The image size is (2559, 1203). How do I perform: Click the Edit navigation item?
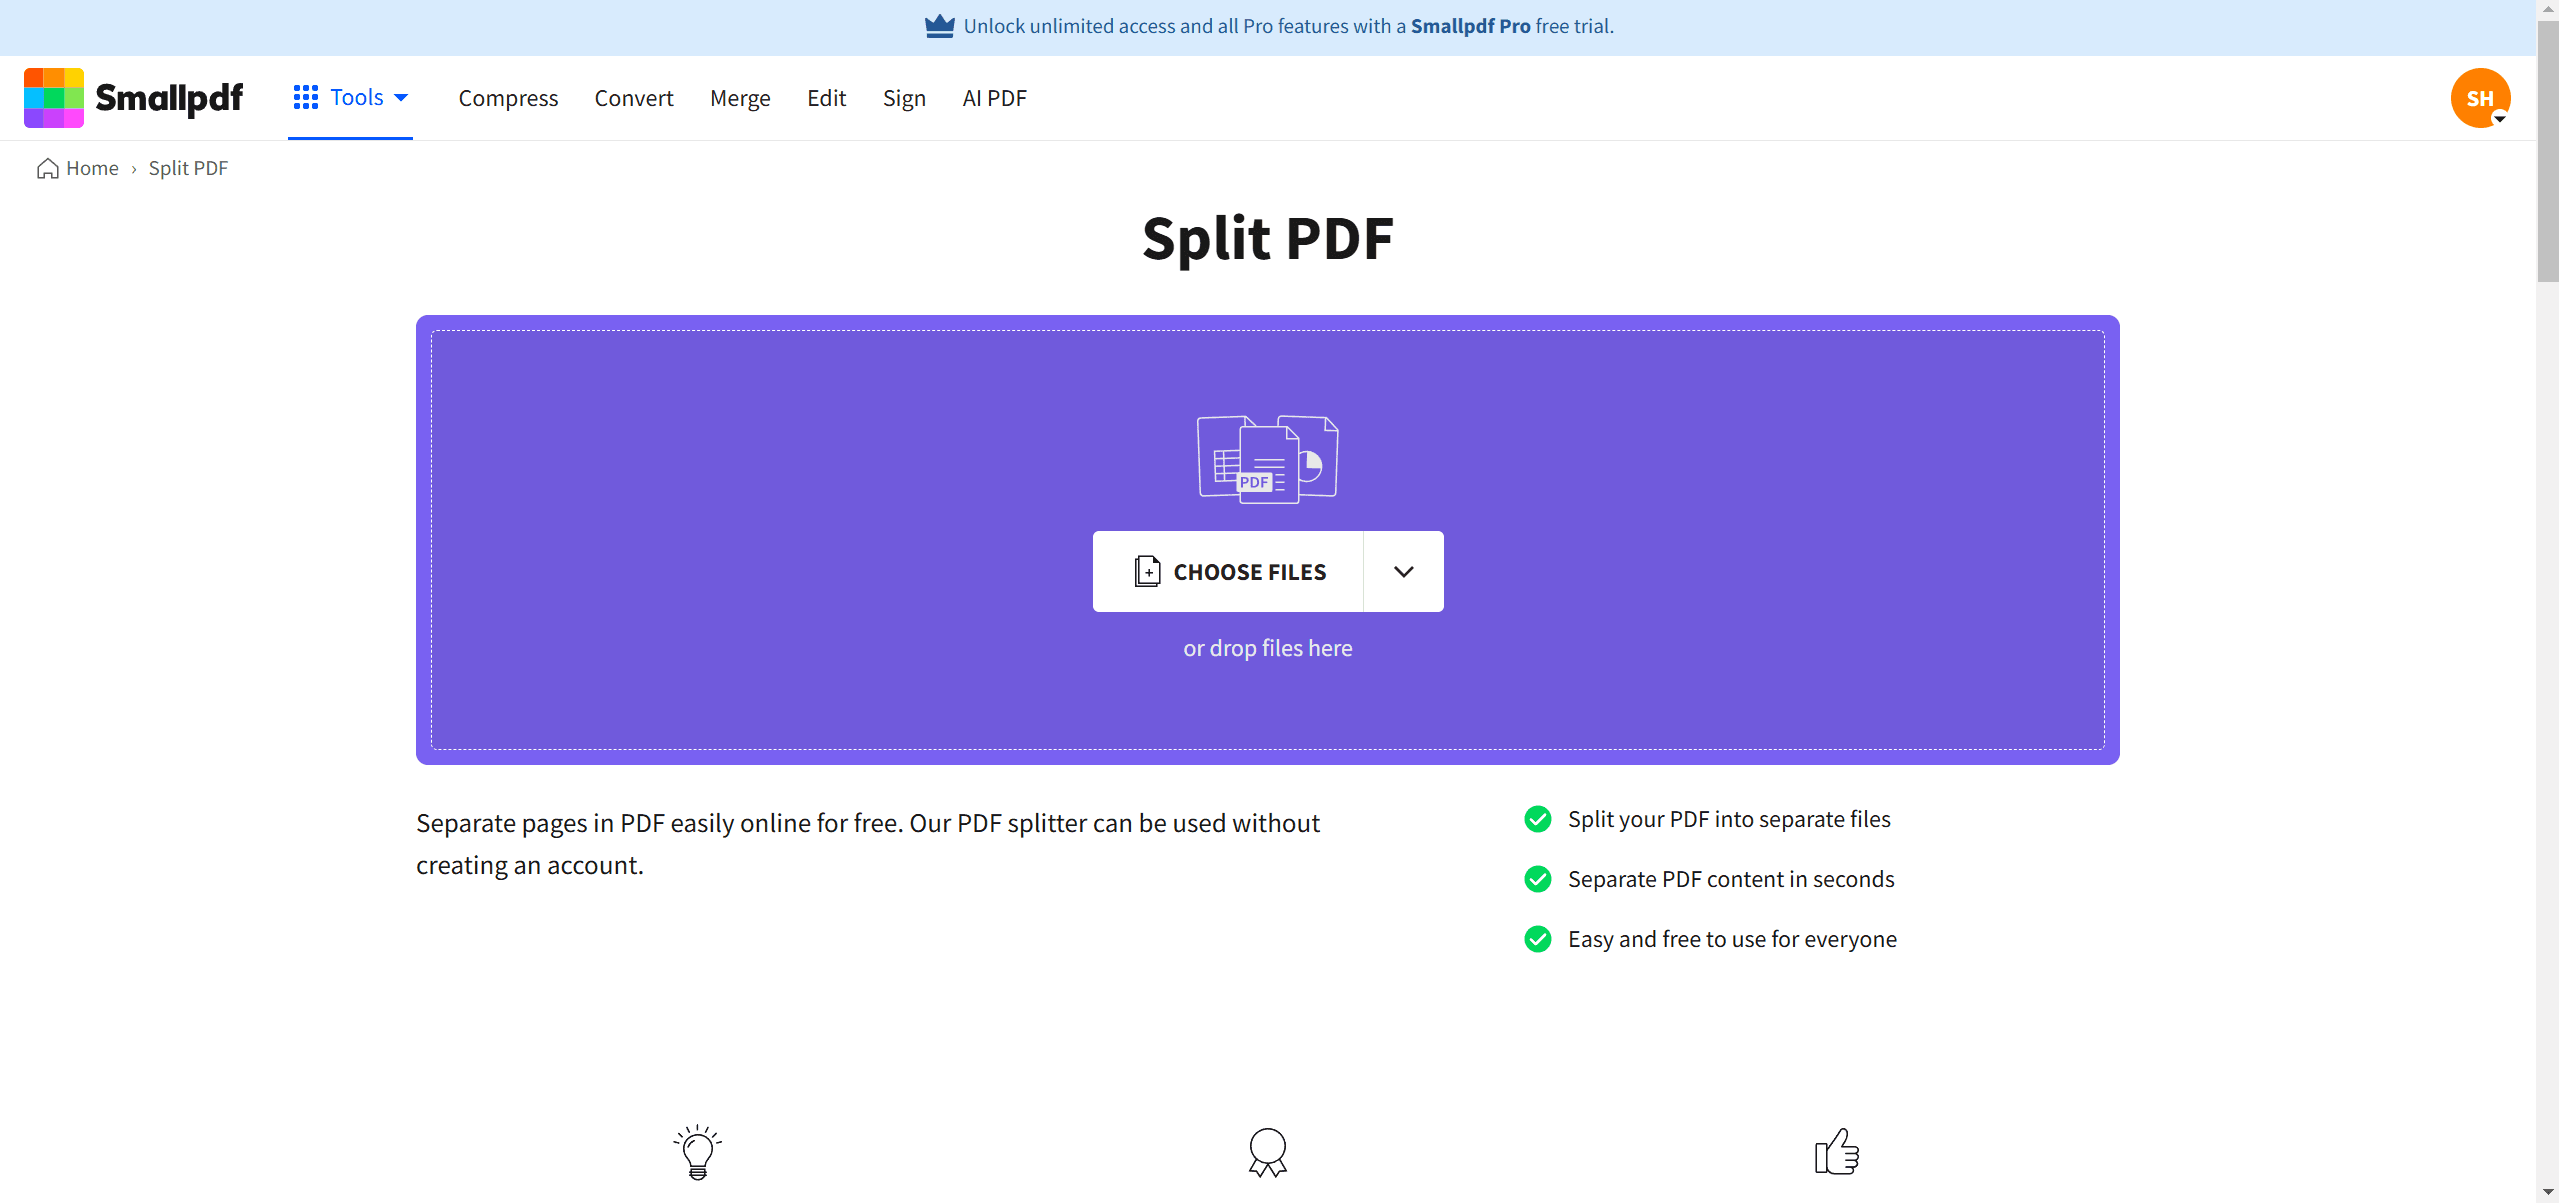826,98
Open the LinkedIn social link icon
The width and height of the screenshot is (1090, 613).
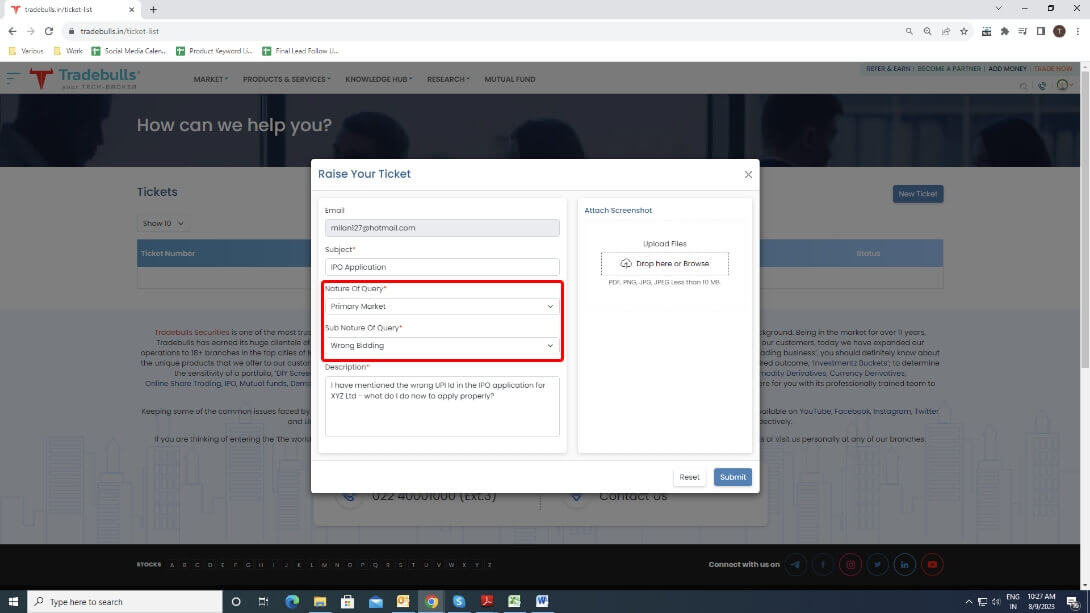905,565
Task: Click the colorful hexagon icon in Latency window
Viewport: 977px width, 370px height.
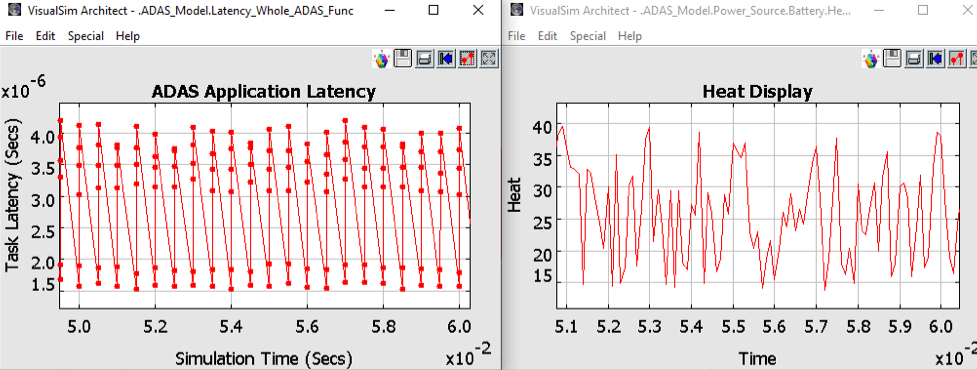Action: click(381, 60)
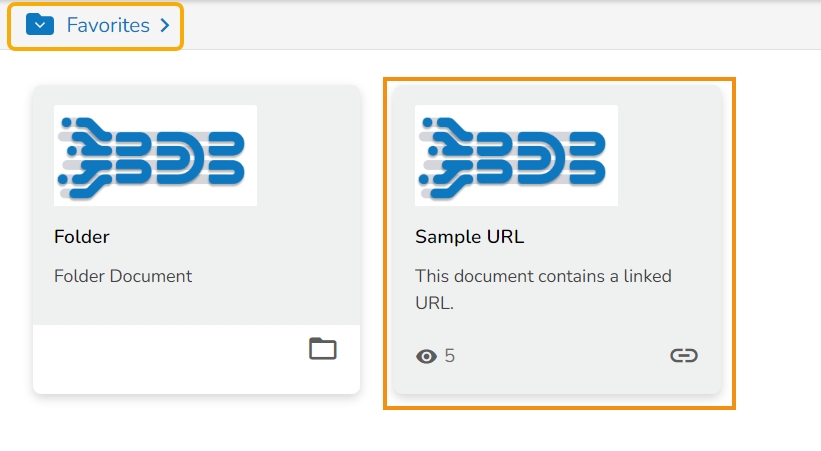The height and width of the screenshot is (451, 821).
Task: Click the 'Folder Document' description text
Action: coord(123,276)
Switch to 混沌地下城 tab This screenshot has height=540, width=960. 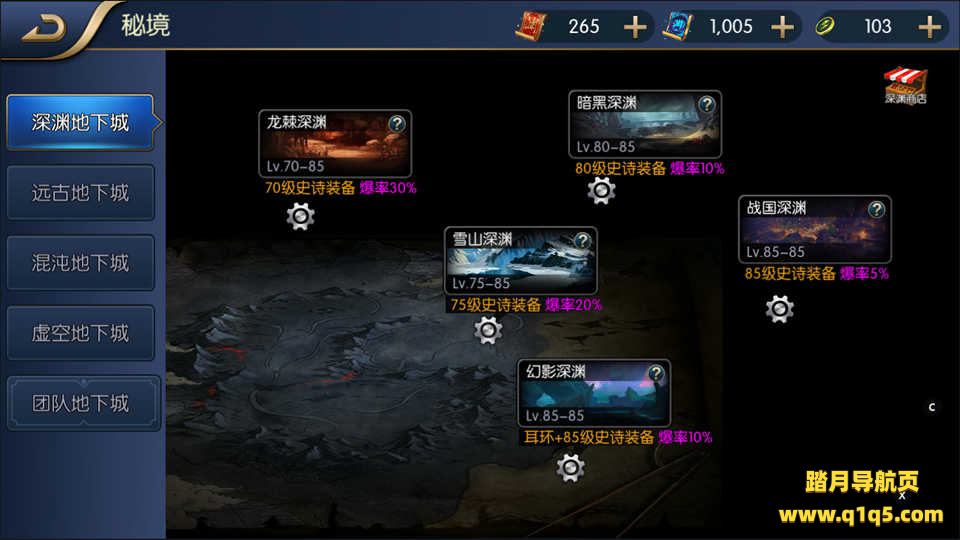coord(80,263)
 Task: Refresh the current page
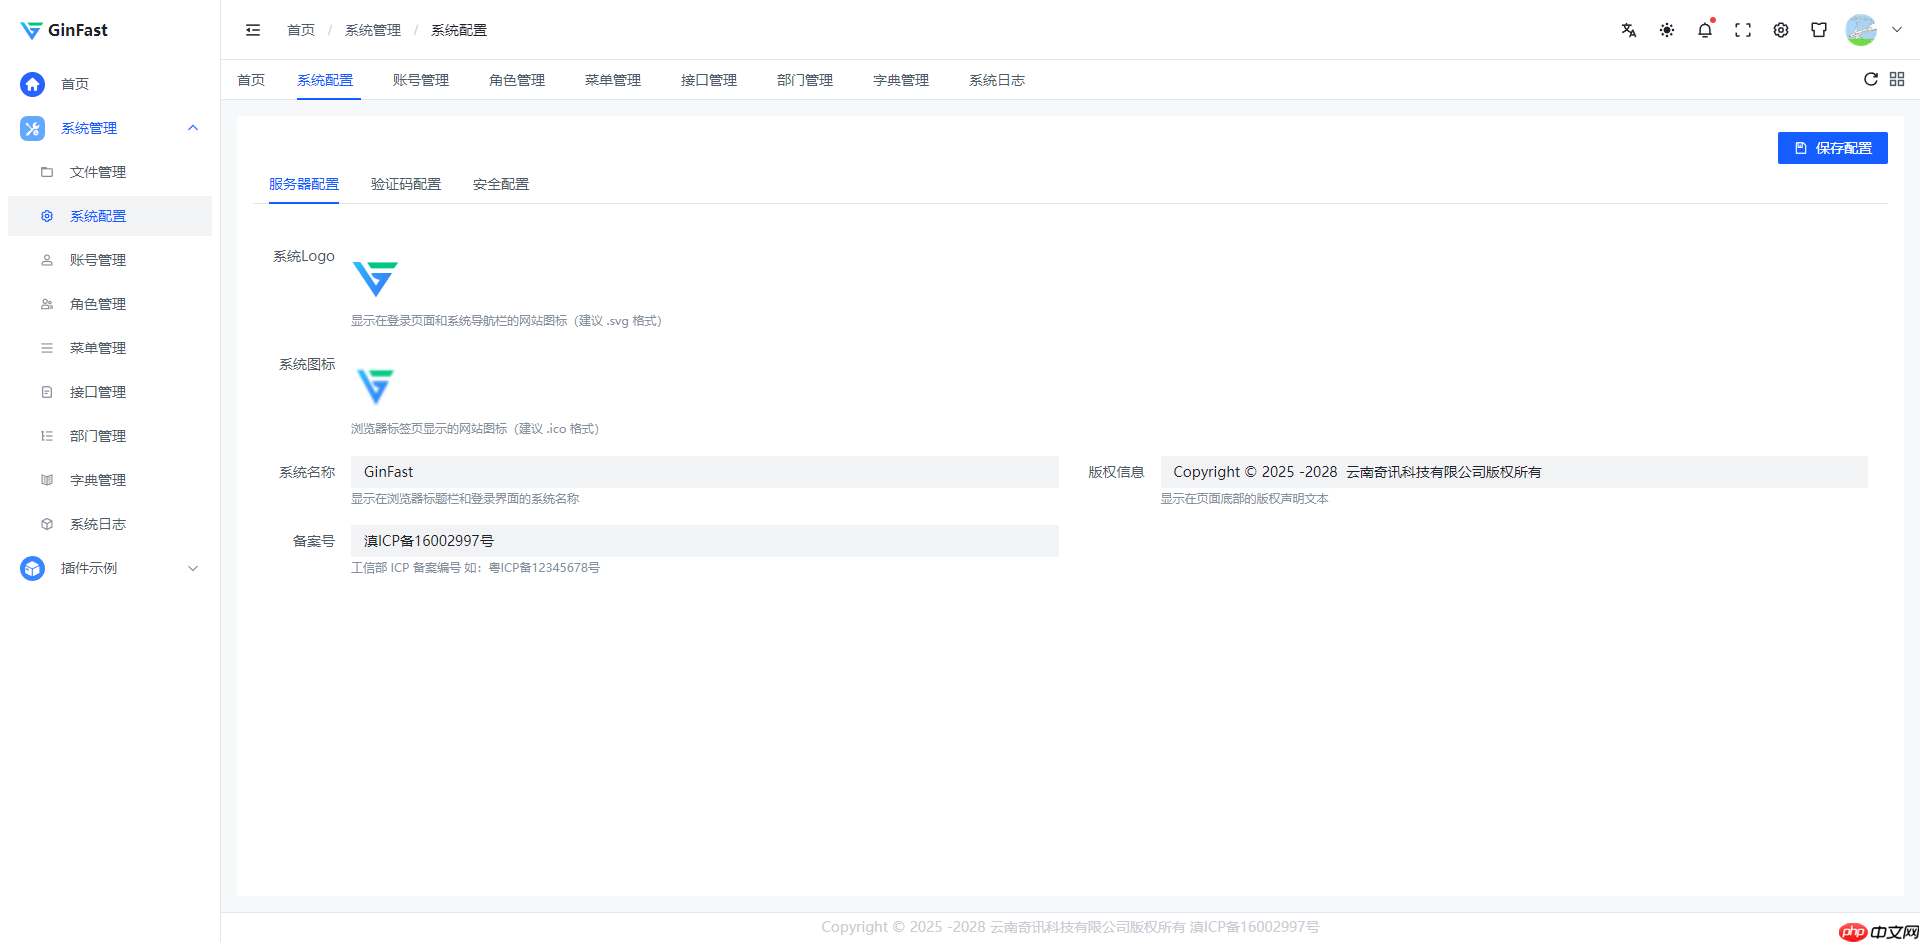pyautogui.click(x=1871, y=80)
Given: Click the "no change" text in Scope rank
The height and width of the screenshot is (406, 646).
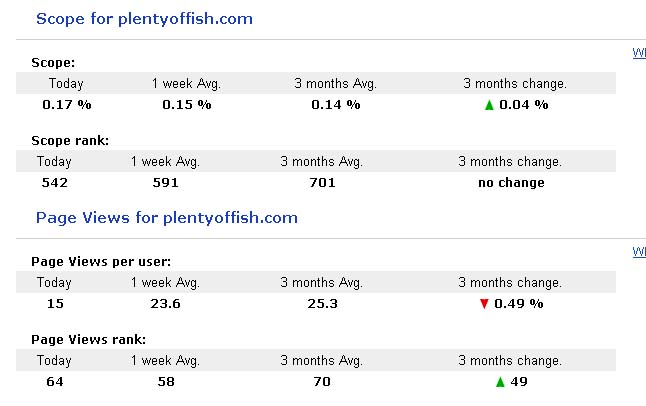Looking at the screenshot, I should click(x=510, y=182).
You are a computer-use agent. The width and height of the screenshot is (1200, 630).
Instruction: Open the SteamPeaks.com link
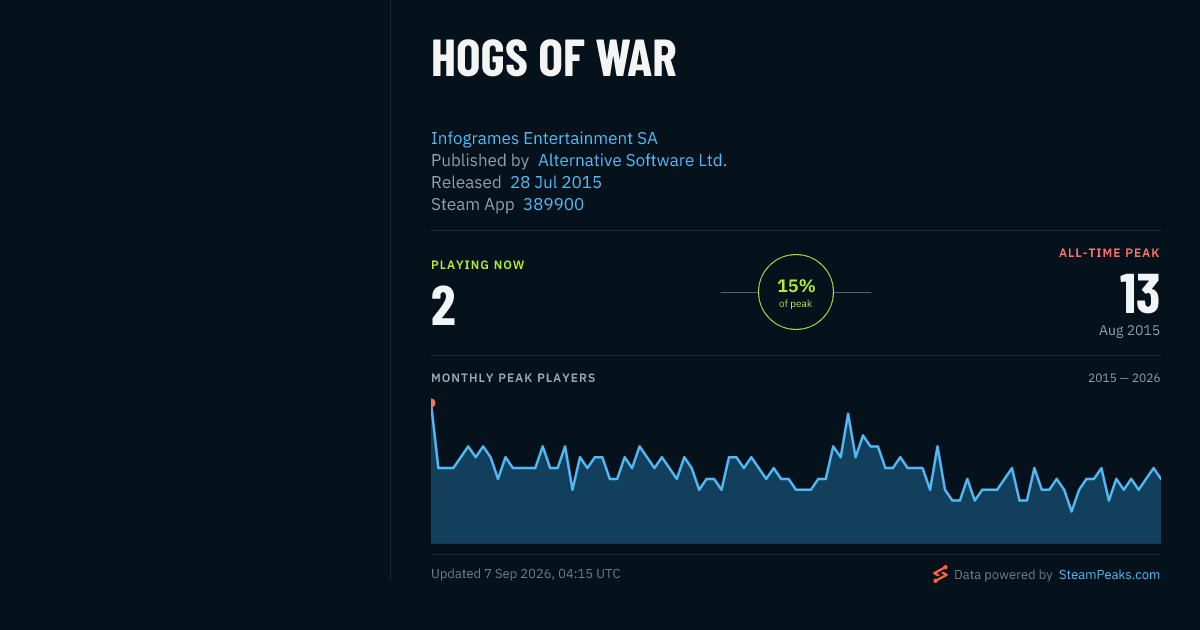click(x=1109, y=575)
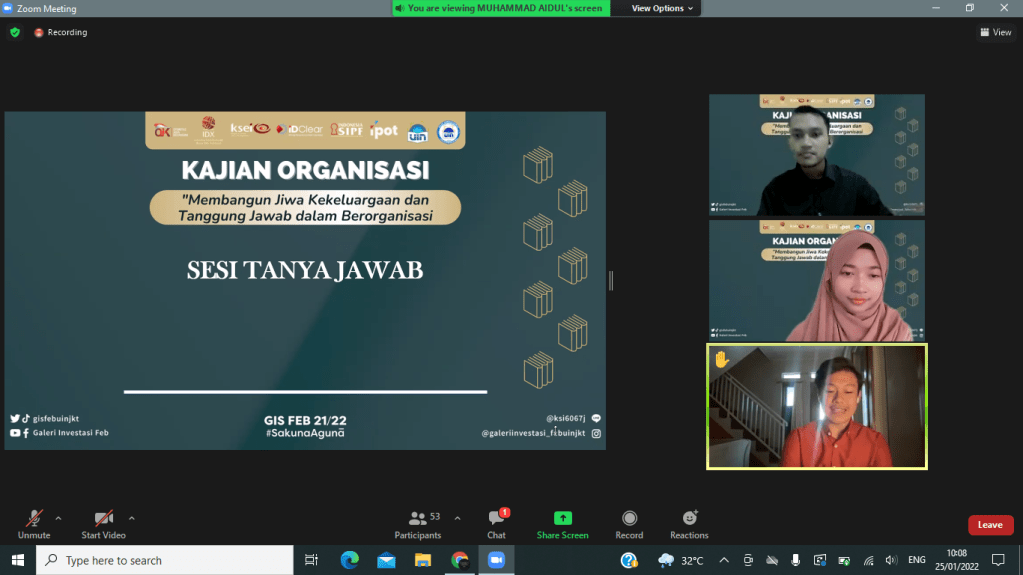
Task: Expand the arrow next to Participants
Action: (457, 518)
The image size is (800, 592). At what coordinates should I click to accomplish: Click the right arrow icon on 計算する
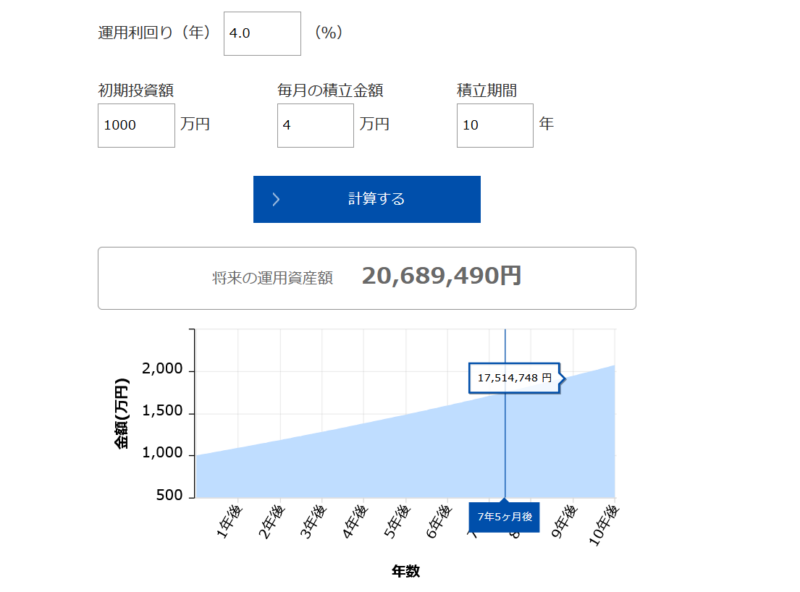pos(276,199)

——————————

GIVEN REQUEST —
Can you convert everything from the line that contains "Given: Click the" down to the end of the rows into a JSON list of strings, one string per line, with blank lines and the pictures left out?

FINAL RESULT —
[
  "Given: Click the \"no change\" text in Scope rank",
  "The height and width of the screenshot is (406, 646).",
  "Looking at the screenshot, I should click(x=510, y=182).",
  "You are a computer-use agent. The width and height of the screenshot is (1200, 630).",
  "Instruction: Open the SteamPeaks.com link",
  "click(x=1109, y=575)",
  "Task: Expand the arrow next to Participants",
  "Action: (457, 518)",
  "The image size is (800, 592). At what coordinates should I click to accomplish: Click the right arrow icon on 計算する",
  "pos(276,199)"
]